## Your instructions:
Can you reproduce word for word every line from the one containing "is (945, 2048)." through the end of the records, leaving the pictures out?

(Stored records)

▼▼▼

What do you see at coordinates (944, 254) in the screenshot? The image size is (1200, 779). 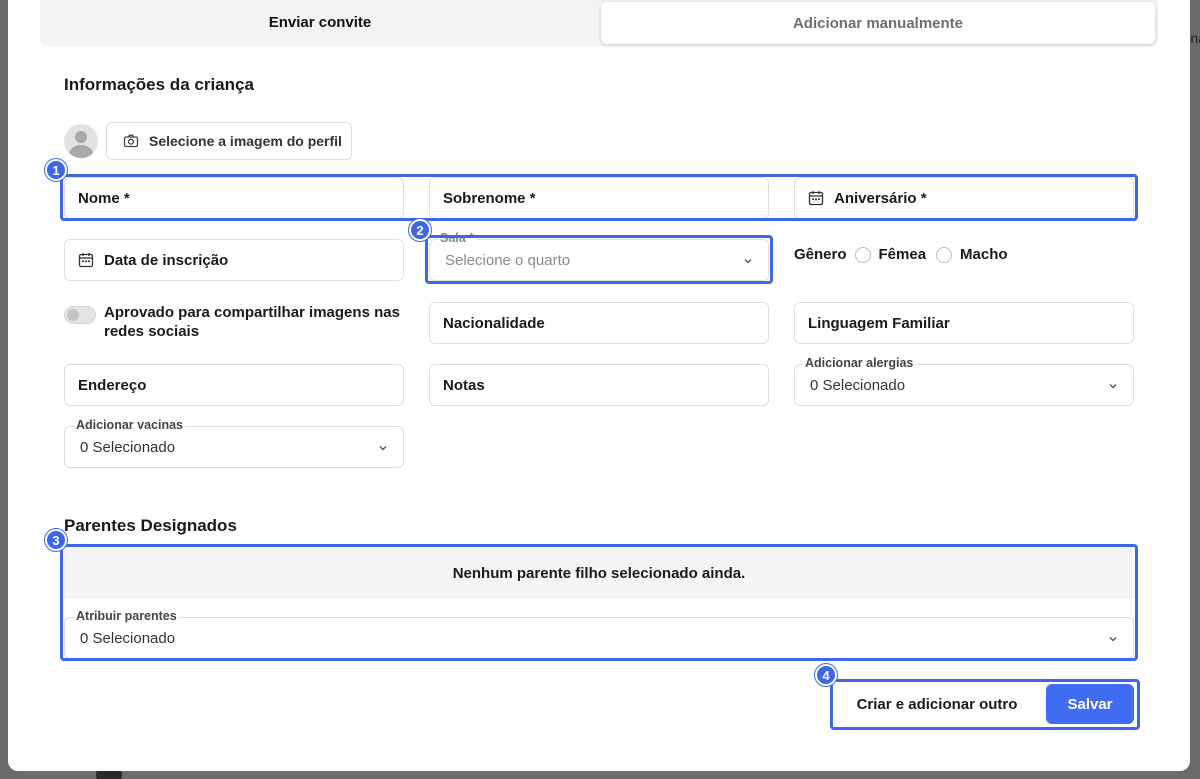 I see `radio-male` at bounding box center [944, 254].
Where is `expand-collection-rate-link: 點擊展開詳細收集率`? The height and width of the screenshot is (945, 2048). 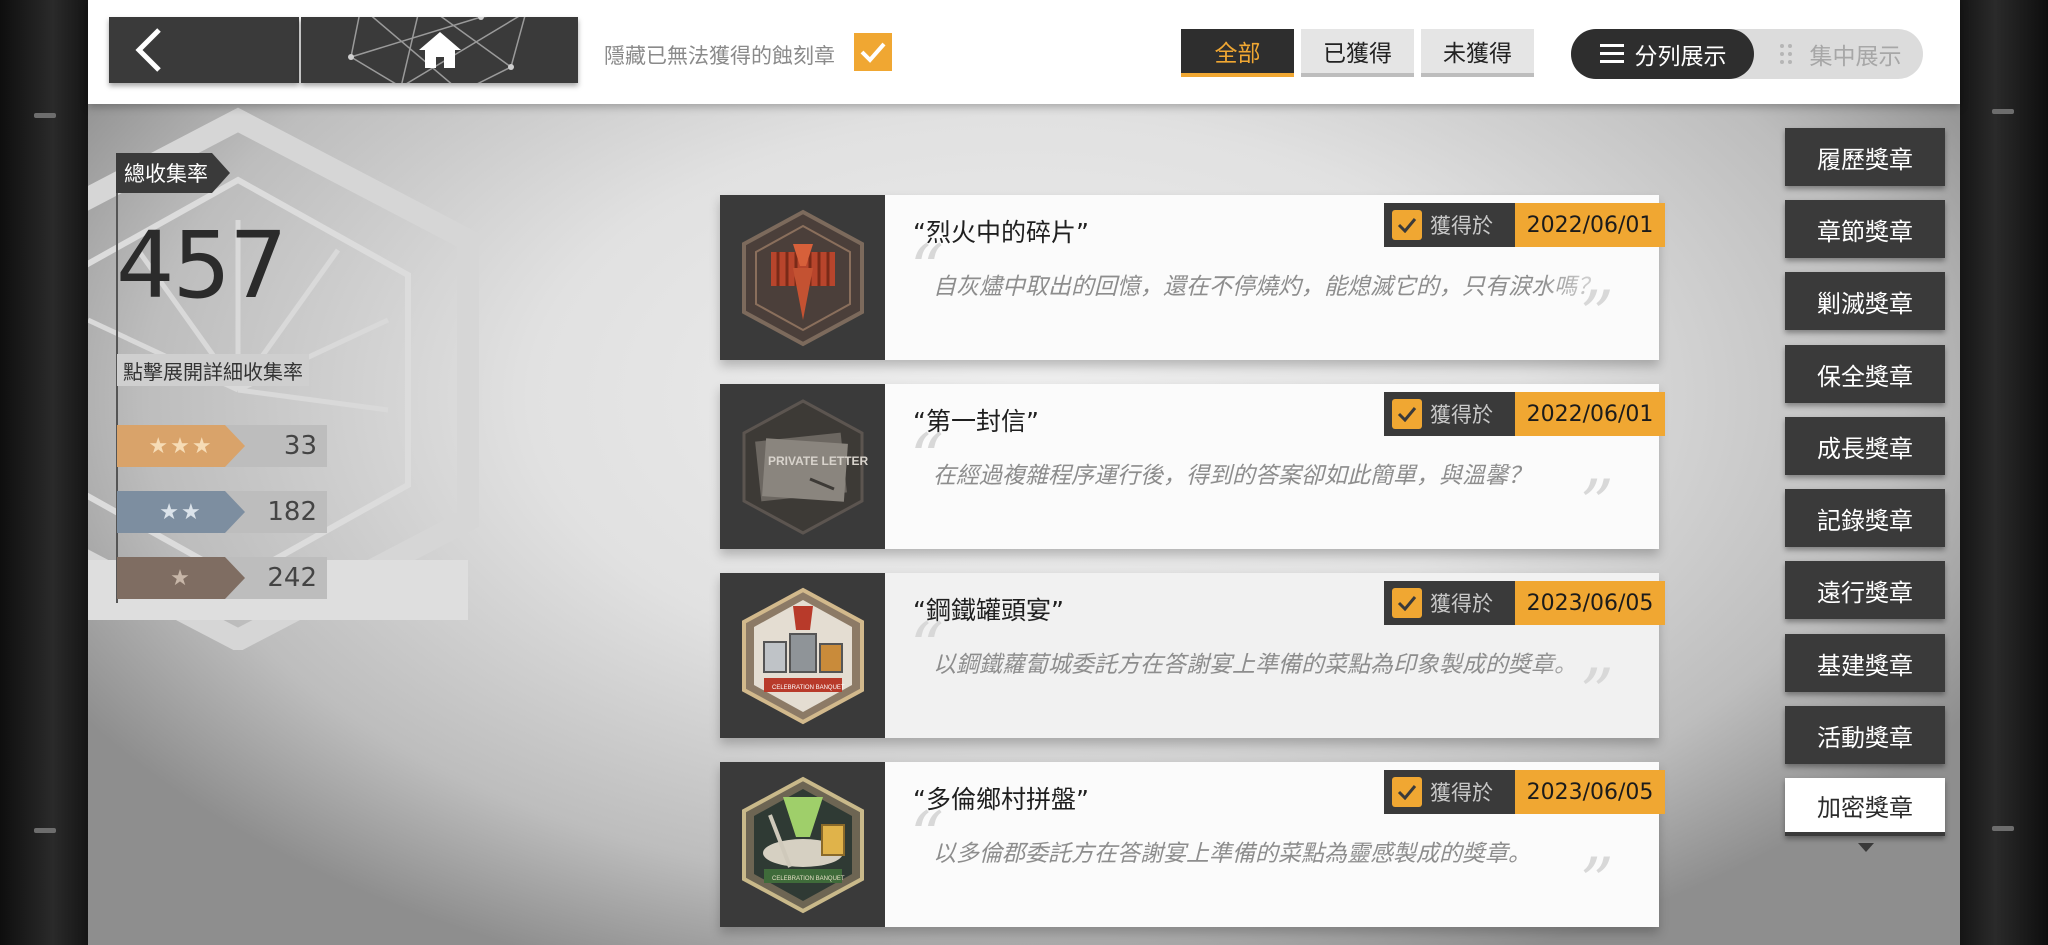
expand-collection-rate-link: 點擊展開詳細收集率 is located at coordinates (213, 370).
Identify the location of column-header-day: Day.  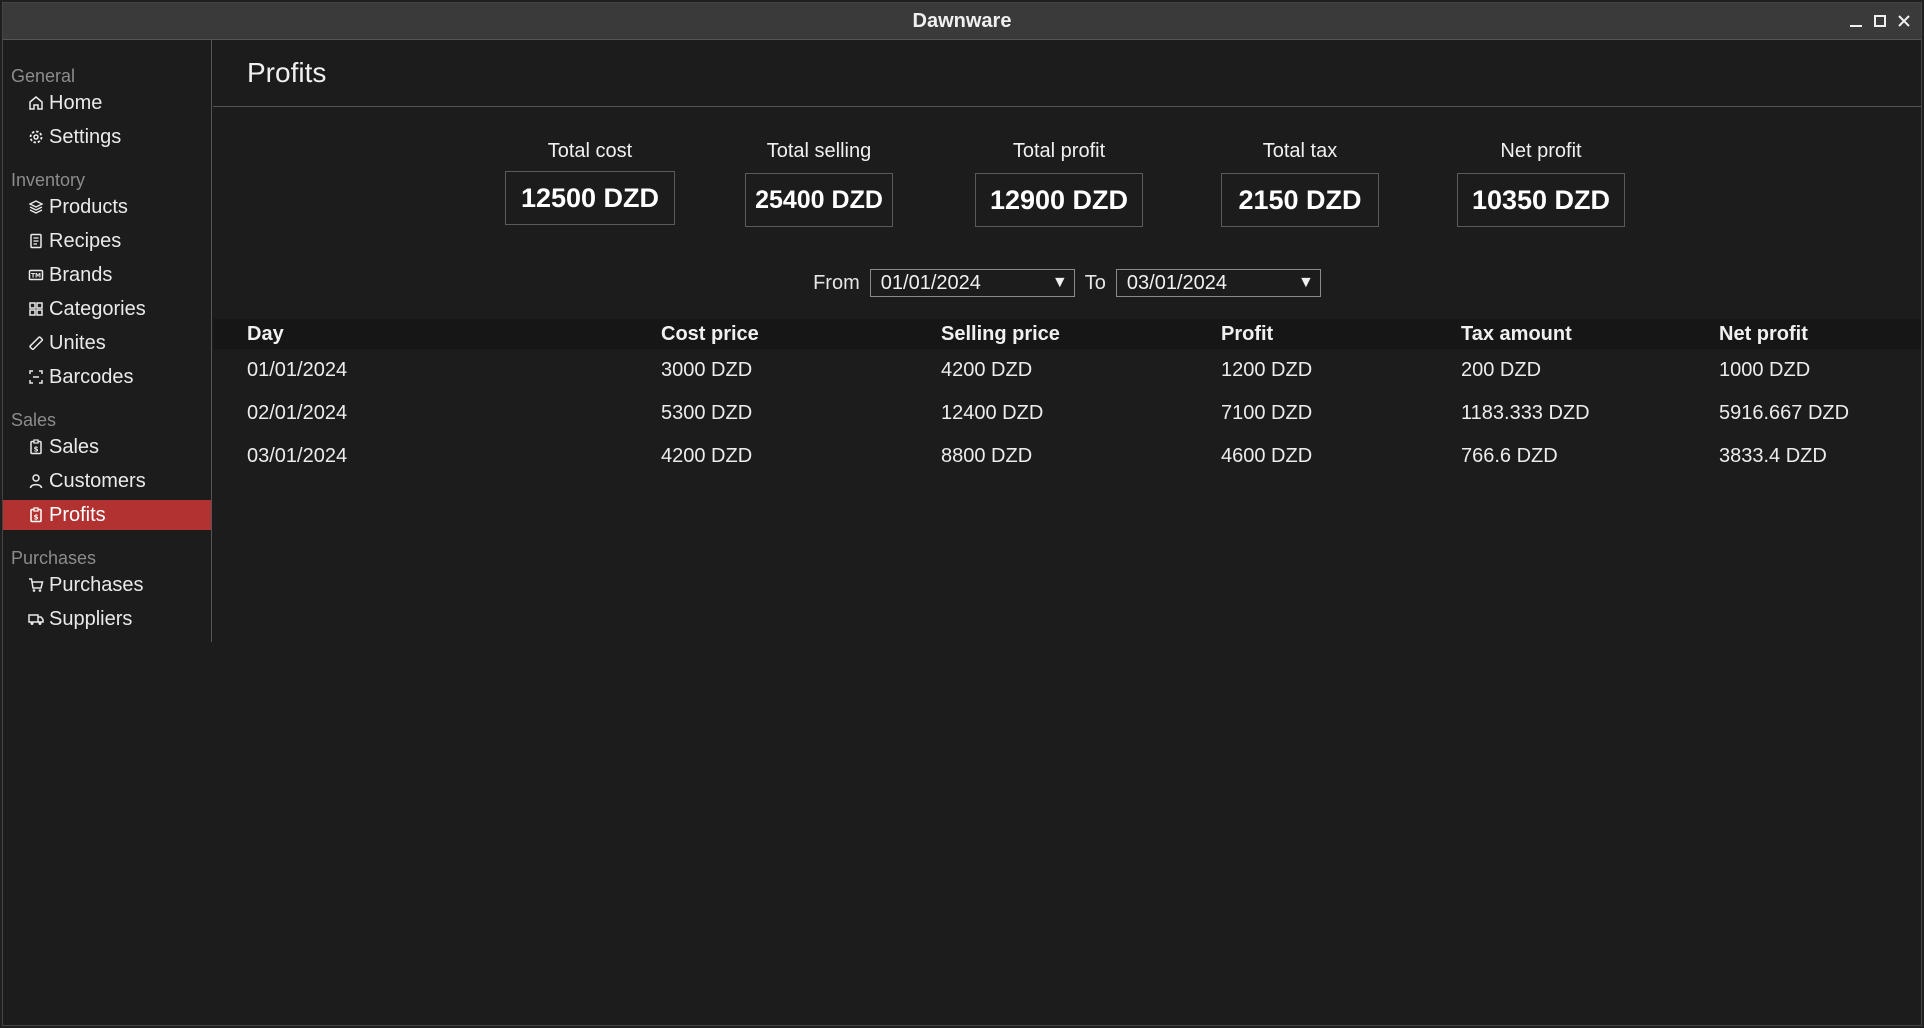
(437, 334).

▲▲▲

## The completed task:
Where is `expand-collection-rate-link: 點擊展開詳細收集率`? The height and width of the screenshot is (945, 2048). 
expand-collection-rate-link: 點擊展開詳細收集率 is located at coordinates (213, 370).
Identify the location of column-header-day: Day.  
(437, 334).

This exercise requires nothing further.